Exercise: Nothing but the lines from the start of the entries through the line containing "Click the help" should appear in the answer, each given exactly.

(Collected data)
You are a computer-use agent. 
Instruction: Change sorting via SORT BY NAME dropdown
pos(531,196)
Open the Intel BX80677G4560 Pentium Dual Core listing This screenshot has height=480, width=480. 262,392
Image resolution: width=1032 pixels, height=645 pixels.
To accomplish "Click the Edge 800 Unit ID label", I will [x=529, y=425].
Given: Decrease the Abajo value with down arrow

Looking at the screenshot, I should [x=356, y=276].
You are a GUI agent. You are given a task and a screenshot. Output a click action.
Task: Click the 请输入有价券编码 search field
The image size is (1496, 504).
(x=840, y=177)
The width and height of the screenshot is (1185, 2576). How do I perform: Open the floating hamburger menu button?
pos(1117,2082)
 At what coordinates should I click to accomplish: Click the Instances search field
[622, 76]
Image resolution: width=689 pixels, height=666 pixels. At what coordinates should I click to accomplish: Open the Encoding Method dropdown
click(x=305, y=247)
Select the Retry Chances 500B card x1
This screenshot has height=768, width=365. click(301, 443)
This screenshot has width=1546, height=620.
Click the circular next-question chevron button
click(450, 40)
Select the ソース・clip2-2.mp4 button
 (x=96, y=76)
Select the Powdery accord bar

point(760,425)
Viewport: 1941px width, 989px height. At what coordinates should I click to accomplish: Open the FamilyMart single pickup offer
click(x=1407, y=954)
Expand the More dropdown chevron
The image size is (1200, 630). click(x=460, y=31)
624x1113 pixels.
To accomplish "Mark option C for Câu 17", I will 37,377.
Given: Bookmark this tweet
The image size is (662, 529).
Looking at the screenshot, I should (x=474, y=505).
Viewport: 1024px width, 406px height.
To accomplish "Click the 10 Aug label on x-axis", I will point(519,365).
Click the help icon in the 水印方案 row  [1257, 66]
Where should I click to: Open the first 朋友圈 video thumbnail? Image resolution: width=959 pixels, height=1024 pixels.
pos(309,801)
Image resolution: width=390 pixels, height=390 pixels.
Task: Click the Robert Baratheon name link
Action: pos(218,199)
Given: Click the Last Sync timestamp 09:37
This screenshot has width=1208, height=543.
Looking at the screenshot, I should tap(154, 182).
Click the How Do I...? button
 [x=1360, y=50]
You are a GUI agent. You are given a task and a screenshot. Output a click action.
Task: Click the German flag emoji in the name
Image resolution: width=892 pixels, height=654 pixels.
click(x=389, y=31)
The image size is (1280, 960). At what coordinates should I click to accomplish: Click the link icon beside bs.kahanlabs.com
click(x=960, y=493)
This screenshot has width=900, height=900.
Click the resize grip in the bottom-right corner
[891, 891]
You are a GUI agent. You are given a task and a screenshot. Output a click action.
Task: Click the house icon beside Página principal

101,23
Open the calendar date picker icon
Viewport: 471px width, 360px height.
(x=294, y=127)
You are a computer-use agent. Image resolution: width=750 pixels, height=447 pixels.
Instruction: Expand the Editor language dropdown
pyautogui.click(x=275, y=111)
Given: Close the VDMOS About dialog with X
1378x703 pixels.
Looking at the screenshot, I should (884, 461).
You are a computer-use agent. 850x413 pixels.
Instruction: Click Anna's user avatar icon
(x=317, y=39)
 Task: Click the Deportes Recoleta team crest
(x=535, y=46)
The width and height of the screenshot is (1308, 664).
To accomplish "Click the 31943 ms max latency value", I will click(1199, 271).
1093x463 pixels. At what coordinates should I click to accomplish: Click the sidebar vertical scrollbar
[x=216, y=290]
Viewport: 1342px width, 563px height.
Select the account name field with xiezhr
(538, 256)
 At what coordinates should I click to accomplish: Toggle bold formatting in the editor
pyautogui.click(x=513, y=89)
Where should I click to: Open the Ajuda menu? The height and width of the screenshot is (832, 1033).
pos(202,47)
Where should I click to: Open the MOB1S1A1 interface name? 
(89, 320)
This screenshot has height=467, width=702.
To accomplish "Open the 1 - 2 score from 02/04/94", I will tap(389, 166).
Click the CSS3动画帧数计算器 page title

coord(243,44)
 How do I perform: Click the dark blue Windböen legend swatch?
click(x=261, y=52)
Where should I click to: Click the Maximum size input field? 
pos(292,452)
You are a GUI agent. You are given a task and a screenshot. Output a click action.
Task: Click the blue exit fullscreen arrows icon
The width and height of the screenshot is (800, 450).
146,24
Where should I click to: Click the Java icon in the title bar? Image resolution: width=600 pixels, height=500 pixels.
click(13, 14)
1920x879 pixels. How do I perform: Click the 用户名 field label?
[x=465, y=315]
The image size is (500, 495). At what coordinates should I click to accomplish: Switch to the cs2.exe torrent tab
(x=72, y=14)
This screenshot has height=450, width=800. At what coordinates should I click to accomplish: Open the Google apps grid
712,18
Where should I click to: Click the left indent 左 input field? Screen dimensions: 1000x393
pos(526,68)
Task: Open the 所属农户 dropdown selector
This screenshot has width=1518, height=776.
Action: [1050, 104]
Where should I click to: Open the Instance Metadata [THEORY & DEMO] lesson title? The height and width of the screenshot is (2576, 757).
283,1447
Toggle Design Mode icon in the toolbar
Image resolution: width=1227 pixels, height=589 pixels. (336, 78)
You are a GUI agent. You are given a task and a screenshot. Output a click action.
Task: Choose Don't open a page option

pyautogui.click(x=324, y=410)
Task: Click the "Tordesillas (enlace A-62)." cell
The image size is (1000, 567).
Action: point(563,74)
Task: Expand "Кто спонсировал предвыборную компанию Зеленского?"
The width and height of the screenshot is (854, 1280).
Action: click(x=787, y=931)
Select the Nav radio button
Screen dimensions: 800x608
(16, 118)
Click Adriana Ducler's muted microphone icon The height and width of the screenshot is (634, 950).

Result of the task:
You are a computer-use agent. 
Instruction: Change sorting via SORT BY NAME dropdown
pos(531,196)
Open the Intel BX80677G4560 Pentium Dual Core listing This screenshot has height=480, width=480. 262,392
Image resolution: width=1032 pixels, height=645 pixels.
To accomplish "Click the Edge 800 Unit ID label", I will [x=529, y=425].
Given: Decrease the Abajo value with down arrow

Looking at the screenshot, I should [x=356, y=276].
You are a GUI agent. You are given a task and a screenshot. Output a click action.
Task: Click the 请输入有价券编码 search field
The image size is (1496, 504).
(x=840, y=177)
The width and height of the screenshot is (1185, 2576). How do I perform: Open the floating hamburger menu button?
pos(1117,2082)
 At what coordinates should I click to accomplish: Click the Instances search field
[622, 76]
Image resolution: width=689 pixels, height=666 pixels. At what coordinates should I click to accomplish: Open the Encoding Method dropdown
click(x=305, y=247)
Select the Retry Chances 500B card x1
This screenshot has height=768, width=365. click(301, 443)
This screenshot has width=1546, height=620.
Click the circular next-question chevron button
click(450, 40)
Select the ソース・clip2-2.mp4 button
 (x=96, y=76)
Select the Powdery accord bar

point(760,425)
Viewport: 1941px width, 989px height. At what coordinates should I click to accomplish: Open the FamilyMart single pickup offer
click(x=1407, y=954)
Expand the More dropdown chevron
The image size is (1200, 630). click(x=460, y=31)
624x1113 pixels.
To accomplish "Mark option C for Câu 17", I will 37,377.
Given: Bookmark this tweet
The image size is (662, 529).
Looking at the screenshot, I should (x=474, y=505).
Viewport: 1024px width, 406px height.
To accomplish "Click the 10 Aug label on x-axis", I will point(519,365).
Click the help icon in the 水印方案 row  [1257, 66]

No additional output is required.